[CONSIGNE DE TRAVAIL]
Prolongez l'article sur la proclamation du Royaume arabe de Syrie en reprenant après sa dernière phrase.

**** TEXTE

Il y a 100 ans: proclamation d'un éphémère Royaume de Syrie

Par WSWS
7 mars 2020

Le 8 mars 1920, le Congrès arabe syrien a proclamé la création du Royaume arabe de Syrie, une monarchie constitutionnelle avec Fayçal bin Hussein à sa tête. Le royaume recouvrait une région appelée la Grande Syrie, qui comprenait l'essentiel de la Syrie actuelle, ainsi que la Palestine, le Liban et une partie de l'Irak.

Fayçal à Versailles, durant la Conférence de Paris sur la paix en 1919

Ce royaume fut la première d'une série de tentatives de la part des nationalistes arabes d'établir des États indépendants du contrôle direct des impérialismes français ou britannique.

À la fin de la Première Guerre mondiale, les alliés avaient vaincu les troupes turques et allemandes au Moyen-Orient avec l'aide des armées arabes menées par des éléments féodaux et monarchistes. En 1918, les britanniques et les français ont commencé à administrer les provinces de l'ancien Empire ottoman correspondant à la Syrie, l'Irak, la Jordanie et la Palestine actuels, dans le cadre des Territoires ennemis occupés (TEO).

********
**** DONNÉES D'ENTRÉE

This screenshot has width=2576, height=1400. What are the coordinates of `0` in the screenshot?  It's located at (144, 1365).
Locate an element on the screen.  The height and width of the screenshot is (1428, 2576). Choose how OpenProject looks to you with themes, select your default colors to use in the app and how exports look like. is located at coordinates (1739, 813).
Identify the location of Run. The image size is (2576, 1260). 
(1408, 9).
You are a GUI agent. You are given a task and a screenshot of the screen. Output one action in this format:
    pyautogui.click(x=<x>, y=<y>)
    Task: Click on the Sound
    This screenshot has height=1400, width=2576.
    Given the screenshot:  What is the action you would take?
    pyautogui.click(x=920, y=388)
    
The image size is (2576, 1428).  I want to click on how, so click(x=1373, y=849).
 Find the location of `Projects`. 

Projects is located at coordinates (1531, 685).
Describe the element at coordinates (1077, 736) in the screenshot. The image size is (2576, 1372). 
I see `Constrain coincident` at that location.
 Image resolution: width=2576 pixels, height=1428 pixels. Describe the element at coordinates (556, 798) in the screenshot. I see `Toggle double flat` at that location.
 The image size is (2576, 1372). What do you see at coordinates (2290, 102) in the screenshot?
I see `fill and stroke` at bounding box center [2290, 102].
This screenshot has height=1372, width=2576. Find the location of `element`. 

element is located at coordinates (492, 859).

********

[RÉPONSE À L'EXERCICE]
En 1919 Fayçal, fils du shérif de La Mecque située dans l'actuelle Arabie Saoudite, avait participé à la Conférence de Paris sur la paix comme représentant des Arabes. Il y avait négocié un accord secret avec le Premier ministre français Clemenceau qui le mettait à la tête d'une Syrie officiellement indépendante sous tutelle française.

Lorsque Fayçal est arrivé à Damas en janvier 2020, les nationalistes plus radicaux ont refusé d'accepter la moindre ingérence française. Le Congrès national syrien a déclaré qu'il était prêt à faire la guerre à la France et à la Grande-Bretagne.

C'est dans ce contexte que le Royaume arabe de Syrie a été proclamé. Fayçal a accepté d'être à la tête du nouvel état, mais en coulisses il œuvrait avec les éléments les plus fortunés et les plus conservateurs des Arabes, en particulier les éléments au pouvoir à Damas, qui étaient restés loyaux aux Ottomans durant la guerre. Comme Fayçal, cette section de la classe dirigeante arabe soutenait en général les intérêts impérialistes, y compris la colonisation de la Palestine par les immigrés sionistes.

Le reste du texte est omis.